> [Excerpt to read]
Closed Bug 67941 Opened 24 years ago Closed 24 years ago

Should we reduce the indentation of <li>?

Categories

(Core :: Layout, defect)

defect
Not set
minor

Tracking

()

VERIFIED WONTFIX

People

(Reporter: tapio.markula, Assigned: karnaze)

Details

I put at this way to http://www.nic.fi/~tapio1/Teaching/CSSNotes.html#DL

Mozilla 0.7 calculates the margin property to LI differently as MS IE and Opera. It starts calculating from the default (30 pixel) value of the element, but defining the margin with CSS in Opera and IE reset the margin ignoring the default value. In my mind Opera and MS IE works more consistent.

In my mind the interpretation of Netscape just cause headashe to wed-designers!
Because in your mind the interpretation is correct, this headashe might be permament. Frustrating.
Could you please attach a testcase demonstrating what you believe is an
incorrect rendering of LI elements?  and maybe a ascreenshot of what opera does
with it?

> [Material shown]
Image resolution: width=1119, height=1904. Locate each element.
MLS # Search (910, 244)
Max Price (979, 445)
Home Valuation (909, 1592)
* * *
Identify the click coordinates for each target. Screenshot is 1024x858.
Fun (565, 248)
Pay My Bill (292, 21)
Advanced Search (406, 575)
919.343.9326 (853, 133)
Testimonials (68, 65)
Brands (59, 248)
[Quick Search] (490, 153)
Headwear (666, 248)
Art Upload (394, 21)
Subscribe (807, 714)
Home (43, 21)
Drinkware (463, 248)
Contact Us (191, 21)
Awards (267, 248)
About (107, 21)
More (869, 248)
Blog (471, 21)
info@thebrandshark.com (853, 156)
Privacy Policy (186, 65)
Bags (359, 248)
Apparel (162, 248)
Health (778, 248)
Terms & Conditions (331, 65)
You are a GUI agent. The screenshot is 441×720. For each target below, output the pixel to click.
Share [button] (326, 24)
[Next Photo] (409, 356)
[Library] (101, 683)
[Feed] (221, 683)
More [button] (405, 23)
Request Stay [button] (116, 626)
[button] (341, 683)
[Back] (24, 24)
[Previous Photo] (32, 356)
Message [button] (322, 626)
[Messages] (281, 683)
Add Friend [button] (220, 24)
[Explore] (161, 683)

> [Tasks for this exercise]
a) Answer these about the bug report, one per line:
(i) What status is the bug marked with?
(ii) Which version of Mozilla does the reporter say calculates the margin for LI differently?
(iii) What default value does the reporter say the calculation starts from?
b) Print the part of the bug report that opens with the words "I put at this" and closes with "works more consistent.".
Work only from the bug report; the entries play no part here.

> [Answers for this exercise]
a)
(i) VERIFIED WONTFIX
(ii) Mozilla 0.7
(iii) 30 pixels

b)
I put at this way to http://www.nic.fi/~tapio1/Teaching/CSSNotes.html#DL

Mozilla 0.7 calculates the margin property to LI differently as MS IE and Opera. It starts calculating from the default (30 pixel) value of the element, but defining the margin with CSS in Opera and IE reset the margin ignoring the default value. In my mind Opera and MS IE works more consistent.